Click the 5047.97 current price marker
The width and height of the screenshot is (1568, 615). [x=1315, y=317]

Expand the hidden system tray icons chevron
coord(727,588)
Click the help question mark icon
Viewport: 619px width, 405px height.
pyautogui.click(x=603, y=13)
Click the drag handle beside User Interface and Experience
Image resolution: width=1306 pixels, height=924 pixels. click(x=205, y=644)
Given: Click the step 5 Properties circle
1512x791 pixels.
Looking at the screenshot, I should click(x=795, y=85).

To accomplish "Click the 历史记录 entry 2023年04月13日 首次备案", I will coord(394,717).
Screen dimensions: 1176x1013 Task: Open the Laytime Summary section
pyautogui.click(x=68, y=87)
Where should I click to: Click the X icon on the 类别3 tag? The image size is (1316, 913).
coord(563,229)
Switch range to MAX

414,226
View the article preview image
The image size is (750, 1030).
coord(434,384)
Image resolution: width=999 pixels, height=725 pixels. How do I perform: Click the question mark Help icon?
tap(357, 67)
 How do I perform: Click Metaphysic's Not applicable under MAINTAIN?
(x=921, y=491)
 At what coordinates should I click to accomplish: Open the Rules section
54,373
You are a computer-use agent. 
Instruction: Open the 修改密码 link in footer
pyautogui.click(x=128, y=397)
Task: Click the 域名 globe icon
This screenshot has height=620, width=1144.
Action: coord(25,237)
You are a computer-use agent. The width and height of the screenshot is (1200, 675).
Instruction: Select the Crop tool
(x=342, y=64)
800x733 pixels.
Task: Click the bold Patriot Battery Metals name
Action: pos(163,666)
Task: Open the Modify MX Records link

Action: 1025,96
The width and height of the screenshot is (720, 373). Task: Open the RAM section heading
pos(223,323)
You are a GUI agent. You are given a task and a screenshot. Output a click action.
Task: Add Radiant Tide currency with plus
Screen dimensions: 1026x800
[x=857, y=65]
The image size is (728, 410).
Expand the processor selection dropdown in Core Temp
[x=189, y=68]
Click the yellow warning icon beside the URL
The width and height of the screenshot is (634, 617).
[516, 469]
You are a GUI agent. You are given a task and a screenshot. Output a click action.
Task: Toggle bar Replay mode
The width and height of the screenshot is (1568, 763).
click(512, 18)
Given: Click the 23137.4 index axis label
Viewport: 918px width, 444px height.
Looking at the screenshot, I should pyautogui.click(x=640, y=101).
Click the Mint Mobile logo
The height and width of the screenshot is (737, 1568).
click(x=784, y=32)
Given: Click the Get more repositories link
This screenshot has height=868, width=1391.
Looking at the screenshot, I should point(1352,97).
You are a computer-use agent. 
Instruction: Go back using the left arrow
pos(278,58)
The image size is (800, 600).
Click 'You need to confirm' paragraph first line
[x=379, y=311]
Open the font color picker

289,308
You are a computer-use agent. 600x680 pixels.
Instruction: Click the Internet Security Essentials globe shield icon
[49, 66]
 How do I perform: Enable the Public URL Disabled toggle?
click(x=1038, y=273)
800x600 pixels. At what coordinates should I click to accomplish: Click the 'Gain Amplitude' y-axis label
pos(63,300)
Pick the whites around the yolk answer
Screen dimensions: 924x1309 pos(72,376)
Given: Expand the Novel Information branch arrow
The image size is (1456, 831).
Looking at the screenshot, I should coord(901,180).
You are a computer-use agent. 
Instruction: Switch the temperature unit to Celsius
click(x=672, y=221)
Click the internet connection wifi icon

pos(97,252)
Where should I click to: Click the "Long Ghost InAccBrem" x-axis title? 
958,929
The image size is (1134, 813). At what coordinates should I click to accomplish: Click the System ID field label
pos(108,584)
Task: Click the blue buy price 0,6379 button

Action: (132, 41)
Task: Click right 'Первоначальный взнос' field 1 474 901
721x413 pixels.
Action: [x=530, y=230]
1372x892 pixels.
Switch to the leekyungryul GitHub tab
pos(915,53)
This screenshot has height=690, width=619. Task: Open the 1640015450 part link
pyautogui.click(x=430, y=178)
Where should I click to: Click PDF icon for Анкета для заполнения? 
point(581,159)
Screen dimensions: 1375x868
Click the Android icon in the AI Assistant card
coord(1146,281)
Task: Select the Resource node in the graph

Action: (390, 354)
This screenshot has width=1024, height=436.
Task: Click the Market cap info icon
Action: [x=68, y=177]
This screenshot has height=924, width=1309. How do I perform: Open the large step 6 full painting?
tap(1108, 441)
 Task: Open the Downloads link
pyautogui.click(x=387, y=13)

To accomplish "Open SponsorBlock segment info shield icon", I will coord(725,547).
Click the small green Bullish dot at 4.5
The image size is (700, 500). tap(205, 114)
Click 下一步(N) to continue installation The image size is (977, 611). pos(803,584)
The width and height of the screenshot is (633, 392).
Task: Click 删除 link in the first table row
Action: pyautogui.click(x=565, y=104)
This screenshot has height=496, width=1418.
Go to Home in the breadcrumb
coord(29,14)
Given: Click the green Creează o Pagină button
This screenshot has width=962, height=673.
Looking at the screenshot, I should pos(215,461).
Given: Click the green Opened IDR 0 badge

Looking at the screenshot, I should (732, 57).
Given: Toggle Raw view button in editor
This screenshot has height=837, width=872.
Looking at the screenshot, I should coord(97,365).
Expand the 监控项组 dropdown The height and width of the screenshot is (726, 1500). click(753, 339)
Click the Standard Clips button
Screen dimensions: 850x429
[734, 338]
:::::
■ **Directions for this task**
Convert the lines above into a Markdown table with the columns Row and Line, putting each line's number under Row and the line itself under Line. Leave out blank lines.

■ **Worked answer**
| Row | Line |
|---|---|
| 1 | Click the 5047.97 current price marker |
| 2 | The width and height of the screenshot is (1568, 615). [x=1315, y=317] |
| 3 | Expand the hidden system tray icons chevron |
| 4 | coord(727,588) |
| 5 | Click the help question mark icon |
| 6 | Viewport: 619px width, 405px height. |
| 7 | pyautogui.click(x=603, y=13) |
| 8 | Click the drag handle beside User Interface and Experience |
| 9 | Image resolution: width=1306 pixels, height=924 pixels. click(x=205, y=644) |
| 10 | Given: Click the step 5 Properties circle |
| 11 | 1512x791 pixels. |
| 12 | Looking at the screenshot, I should click(x=795, y=85). |
| 13 | To accomplish "Click the 历史记录 entry 2023年04月13日 首次备案", I will coord(394,717). |
| 14 | Screen dimensions: 1176x1013 Task: Open the Laytime Summary section |
| 15 | pyautogui.click(x=68, y=87) |
| 16 | Where should I click to: Click the X icon on the 类别3 tag? The image size is (1316, 913). |
| 17 | coord(563,229) |
| 18 | Switch range to MAX |
| 19 | 414,226 |
| 20 | View the article preview image |
| 21 | The image size is (750, 1030). |
| 22 | coord(434,384) |
| 23 | Image resolution: width=999 pixels, height=725 pixels. How do I perform: Click the question mark Help icon? |
| 24 | tap(357, 67) |
| 25 |  How do I perform: Click Metaphysic's Not applicable under MAINTAIN? |
| 26 | (x=921, y=491) |
| 27 |  At what coordinates should I click to accomplish: Open the Rules section |
| 28 | 54,373 |
| 29 | You are a computer-use agent.  |
| 30 | Instruction: Open the 修改密码 link in footer |
| 31 | pyautogui.click(x=128, y=397) |
| 32 | Task: Click the 域名 globe icon |
| 33 | This screenshot has height=620, width=1144. |
| 34 | Action: coord(25,237) |
| 35 | You are a computer-use agent. The width and height of the screenshot is (1200, 675). |
| 36 | Instruction: Select the Crop tool |
| 37 | (x=342, y=64) |
| 38 | 800x733 pixels. |
| 39 | Task: Click the bold Patriot Battery Metals name |
| 40 | Action: pos(163,666) |
| 41 | Task: Open the Modify MX Records link |
| 42 | Action: 1025,96 |
| 43 | The width and height of the screenshot is (720, 373). Task: Open the RAM section heading |
| 44 | pos(223,323) |
| 45 | You are a GUI agent. You are given a task and a screenshot. Output a click action. |
| 46 | Task: Add Radiant Tide currency with plus |
| 47 | Screen dimensions: 1026x800 |
| 48 | [x=857, y=65] |
| 49 | The image size is (728, 410). |
| 50 | Expand the processor selection dropdown in Core Temp |
| 51 | [x=189, y=68] |
| 52 | Click the yellow warning icon beside the URL |
| 53 | The width and height of the screenshot is (634, 617). |
| 54 | [516, 469] |
| 55 | You are a GUI agent. You are given a task and a screenshot. Output a click action. |
| 56 | Task: Toggle bar Replay mode |
| 57 | The width and height of the screenshot is (1568, 763). |
| 58 | click(512, 18) |
| 59 | Given: Click the 23137.4 index axis label |
| 60 | Viewport: 918px width, 444px height. |
| 61 | Looking at the screenshot, I should pyautogui.click(x=640, y=101). |
| 62 | Click the Mint Mobile logo |
| 63 | The height and width of the screenshot is (737, 1568). |
| 64 | click(x=784, y=32) |
| 65 | Given: Click the Get more repositories link |
| 66 | This screenshot has height=868, width=1391. |
| 67 | Looking at the screenshot, I should point(1352,97). |
| 68 | You are a computer-use agent.  |
| 69 | Instruction: Go back using the left arrow |
| 70 | pos(278,58) |
| 71 | The image size is (800, 600). |
| 72 | Click 'You need to confirm' paragraph first line |
| 73 | [x=379, y=311] |
| 74 | Open the font color picker |
| 75 | 289,308 |
| 76 | You are a computer-use agent. 600x680 pixels. |
| 77 | Instruction: Click the Internet Security Essentials globe shield icon |
| 78 | [49, 66] |
| 79 |  How do I perform: Enable the Public URL Disabled toggle? |
| 80 | click(x=1038, y=273) |
| 81 | 800x600 pixels. At what coordinates should I click to accomplish: Click the 'Gain Amplitude' y-axis label |
| 82 | pos(63,300) |
| 83 | Pick the whites around the yolk answer |
| 84 | Screen dimensions: 924x1309 pos(72,376) |
| 85 | Given: Expand the Novel Information branch arrow |
| 86 | The image size is (1456, 831). |
| 87 | Looking at the screenshot, I should coord(901,180). |
| 88 | You are a computer-use agent.  |
| 89 | Instruction: Switch the temperature unit to Celsius |
| 90 | click(x=672, y=221) |
| 91 | Click the internet connection wifi icon |
| 92 | pos(97,252) |
| 93 | Where should I click to: Click the "Long Ghost InAccBrem" x-axis title?  |
| 94 | 958,929 |
| 95 | The image size is (1134, 813). At what coordinates should I click to accomplish: Click the System ID field label |
| 96 | pos(108,584) |
| 97 | Task: Click the blue buy price 0,6379 button |
| 98 | Action: (132, 41) |
| 99 | Task: Click right 'Первоначальный взнос' field 1 474 901 |
| 100 | 721x413 pixels. |
| 101 | Action: [x=530, y=230] |
| 102 | 1372x892 pixels. |
| 103 | Switch to the leekyungryul GitHub tab |
| 104 | pos(915,53) |
| 105 | This screenshot has height=690, width=619. Task: Open the 1640015450 part link |
| 106 | pyautogui.click(x=430, y=178) |
| 107 | Where should I click to: Click PDF icon for Анкета для заполнения?  |
| 108 | point(581,159) |
| 109 | Screen dimensions: 1375x868 |
| 110 | Click the Android icon in the AI Assistant card |
| 111 | coord(1146,281) |
| 112 | Task: Select the Resource node in the graph |
| 113 | Action: (390, 354) |
| 114 | This screenshot has width=1024, height=436. |
| 115 | Task: Click the Market cap info icon |
| 116 | Action: [x=68, y=177] |
| 117 | This screenshot has height=924, width=1309. How do I perform: Open the large step 6 full painting? |
| 118 | tap(1108, 441) |
| 119 |  Task: Open the Downloads link |
| 120 | pyautogui.click(x=387, y=13) |
| 121 | To accomplish "Open SponsorBlock segment info shield icon", I will coord(725,547). |
| 122 | Click the small green Bullish dot at 4.5 |
| 123 | The image size is (700, 500). tap(205, 114) |
| 124 | Click 下一步(N) to continue installation The image size is (977, 611). pos(803,584) |
| 125 | The width and height of the screenshot is (633, 392). |
| 126 | Task: Click 删除 link in the first table row |
| 127 | Action: pyautogui.click(x=565, y=104) |
| 128 | This screenshot has height=496, width=1418. |
| 129 | Go to Home in the breadcrumb |
| 130 | coord(29,14) |
| 131 | Given: Click the green Creează o Pagină button |
| 132 | This screenshot has width=962, height=673. |
| 133 | Looking at the screenshot, I should pos(215,461). |
| 134 | Given: Click the green Opened IDR 0 badge |
| 135 | Looking at the screenshot, I should (732, 57). |
| 136 | Given: Toggle Raw view button in editor |
| 137 | This screenshot has height=837, width=872. |
| 138 | Looking at the screenshot, I should coord(97,365). |
| 139 | Expand the 监控项组 dropdown The height and width of the screenshot is (726, 1500). click(753, 339) |
| 140 | Click the Standard Clips button |
| 141 | Screen dimensions: 850x429 |
| 142 | [734, 338] |